Will scrunched up his face in thought, then said, “Last night.”
“What about breakfast?”
“I was working on the tricks with Jasper and forgot to eat.”
Just then, Robbie came running up the stairs, shouting, “David!”
“What is it?”
“Everyone’s saying Lady Alison and her daughters are gone.”
“Gone?” David asked, hoping he had heard misheard.
Robbie nodded.
“How could they be gone?” Fear clenched David’s stomach as the image of Leana face down in the mud and reeds filled his mind. “Where did they go?”
“No one knows,” Robbie said.
***
“I’ll give you a moment alone with your niece,” the prior said, casting a murderous look at Alison. “I’ll be in the chapel praying that God grants her wisdom.”
Her uncle pulled her to his side with a grip that hurt her arm. He tilted his head toward the door and pressed a finger to his lips to indicate that the prior or one of his minions could be listening.
“The Blackadders have gone to the King’s Council,” he said in a hushed voice, “and argued that your dead husband’s male relations have a higher claim to inherit his lands and castle than your daughters do.”
“Surely their blood tie is too distant?”
“Not too distant when the political winds blow against us,” he whispered. “Your marriage to the Laird of Tulliallan, however, will resolve the dispute to both families’ satisfaction.”

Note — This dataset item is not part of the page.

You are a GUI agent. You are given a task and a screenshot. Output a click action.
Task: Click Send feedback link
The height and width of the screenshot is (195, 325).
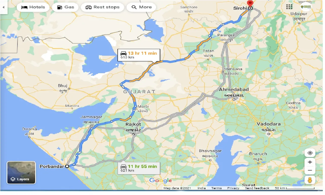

“Tulliallan?” she hissed. How could he think she would ever wed that disgusting man?
“A child of yours will still inherit the Blackadder lands,” he continued, as if it should not matter to her that he was speaking of a child she would conceive with the despicable Blackadder laird—or that Beatrix and Margaret would be disinherited.
“More importantly, this will ensure that the Blackadders support your brother Archibald as the rightful guardian of his stepson, the king.”
“David Hume would make a far stronger ally in that fight than the Blackadders,” she said, knowing that arguing for what would be best for her and her daughters would be useless.
“If he chose to be an ally,” her uncle said.
“Let me speak to him.”
“Wedderburn is too unpredictable,” he said with a sour expression. “He prides himself on being his own man.”
“Ye must let me try, because I refuse to pretend this marriage never happened,” she said.
“Our chieftain will be gravely displeased to learn you’ve refused to do your duty as a Douglas.”
“My brother knows of this?”
“At whose behest do you think I came here?” When she did not respond, he rolled his eyes heavenward. “I negotiated this agreement with the Blackadders at your brother’s request.”
Archie had done this to her? “Does George know?”
“Of course he does,” he said with an impatient sigh.
She was devastated to learn that her brothers had once again put their ambitions above her well-being. They expected her to submit to being used as a pawn, and they could not even be bothered to tell her to her face.
“I’ll take you and your daughters home to Tantallon now,” he said, referring to the massive Douglas fortress on the edge of the sea. “You can speak with your brothers there.”
“My home is at Blackadder Castle with my husband,” she said. “’Tis growing late. I must collect my daughters and return. When ye see my sisters, please give them my warm regards.”
Her brothers could go to hell.
“Be forewarned,” her uncle said, his face turning a blotchy red, “this is not the end of it.”
Alison had all she could stomach of the arrogance of the men in her family, starting with her uncle.
“I’m saving ye from making a grave mistake,” she said, shaking her finger at him. “I know the Blackadders better than you do, and they cannot be trusted.”
“’Tis not your place—”
“David Hume is ten times the man that any of the Blackadder are,” she said. “Tell my brothers that they’d be wise to make him their ally—and damned foolish to make him their enemy.”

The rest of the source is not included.